Perdana Menteri Thailand, Sarif Thanarat, setelah kematiannya diketahui bahwa
dia telah menggunakan uang kas negara sebesar US$29 juta serta menguasai
saham pada 15 perusahaan besar yang diurus oleh keluarganya dengan komisi
istimewa dari pemerintah. Soeharto, sebagai penguasa rezim Orde Baru,
sebagaimana dilansir oleh majalah Time tahun 1997, diduga menguasai aset
yang sangat besar dan dikelola dengan nepotisme yang sangat kuat. Perbuatan
korup seperti ini, terjadi karena para pemimpin tersebut merasa dirinya telah
berjasa besar terhadap negara dan karena itu sudah sewajarnya memperoleh
hak-hak istimewa. Sedangkan masyarakat bersikap permisif terhadap perilaku
rezim tersebut, yang sebenarnya merupakan bentuk perilaku korup.

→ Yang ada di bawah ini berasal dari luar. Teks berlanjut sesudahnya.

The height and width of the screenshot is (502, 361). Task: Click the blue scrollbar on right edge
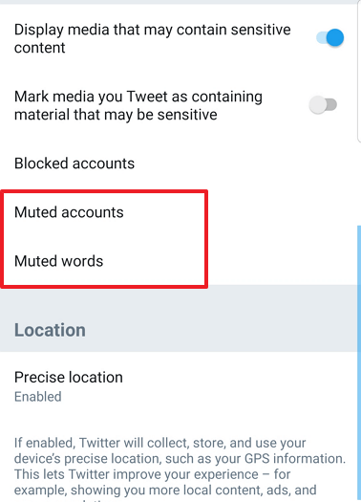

Kebiasaan dalam tubuh birokrasi yang cenderung berorientasi ke atas,
oleh Kumorotomo (2006), juga dianggap sebagai penyebab terjadinya
penyelewengan dan tendensi ke arah korupsi. Seorang pemimpin instansi tidak
berani menindak bawahannya sebelum ada perintah atau izin dari pejabat yang
lebih tinggi. Pada saat izin diberikan, tindakan disiplin biasanya sudah terlambat
karena penyelewengan tersebut sudah menular atau berganti rupa. Orientasi
birokrasi ke atas, juga tampak dalam kebiasaan pejabat yang melapor kepada
atasan dengan bertandang ke rumahnya, meminta petunjuk, dan menganggap
bahwa apa pun yang direncanakan atasan adalah baik bagi bawahan. Kebiasan-
kebiasan seperti ini tanpa disadari telah melemahkan disiplin personal, dan
menganggap perilaku negatif tersebut sebagai sesuatu yang sudah biasa, dan
seharusnya seperti itu.
Kebiasaan melakukan penerimaan pegawai dengan menerima uang suap
atau imbalan jasa dalam bentuk lain, juga dipercaya akan menghasilkan pegawai
16
yang korup. Memperoleh promosi jabatan ke tingkat yang lebih tinggi melalui
pemberian sogokan juga dapat membentuk budaya korup di lingkungan kerja.
Demikian pula penggunaan money politics dalam proses pemilihan langsung
kepala daerah (pilkada) dapat menjadi dasar melakukan korupsi setelah
menjabat kelak. Semua bentuk kegiatan tersebut dapat menyuburkan sikap dan
perilaku korup di masyarakat. Banyak orang tua mencari orang-orang yang dapat
membantu memasukkan anaknya menjadi pegawai di suatu instansi. Tidak
sedikit orang yang menjadi korban penipuan dengan cara ini. Pegawai yang
diterima atau pegawai yang dipromosikan dan pejabat yang dipilih melalui
korupsi akan berupaya untuk mengembalikan ”modal”-nya, yang
telah ”diinvestasikan” dalam bentuk uang suap, pada saat dia bekerja atau
menduduki jabatan tertentu. Hal seperti ini dipandang sebagai suatu tindakan
yang absah saja dilakukannya, tanpa menyadari bahwa hal itu merupakan
perbuatan korup.
Oleh karena itu, mereformasi birokrasi bagi penganut perspektif budaya,
adalah mereformasi perilaku birokrasi. Mengubah budaya kerja yang feodalistik
menjadi budaya kerja berorientasi kinerja. Mengubah budaya kerja dari “dilayani”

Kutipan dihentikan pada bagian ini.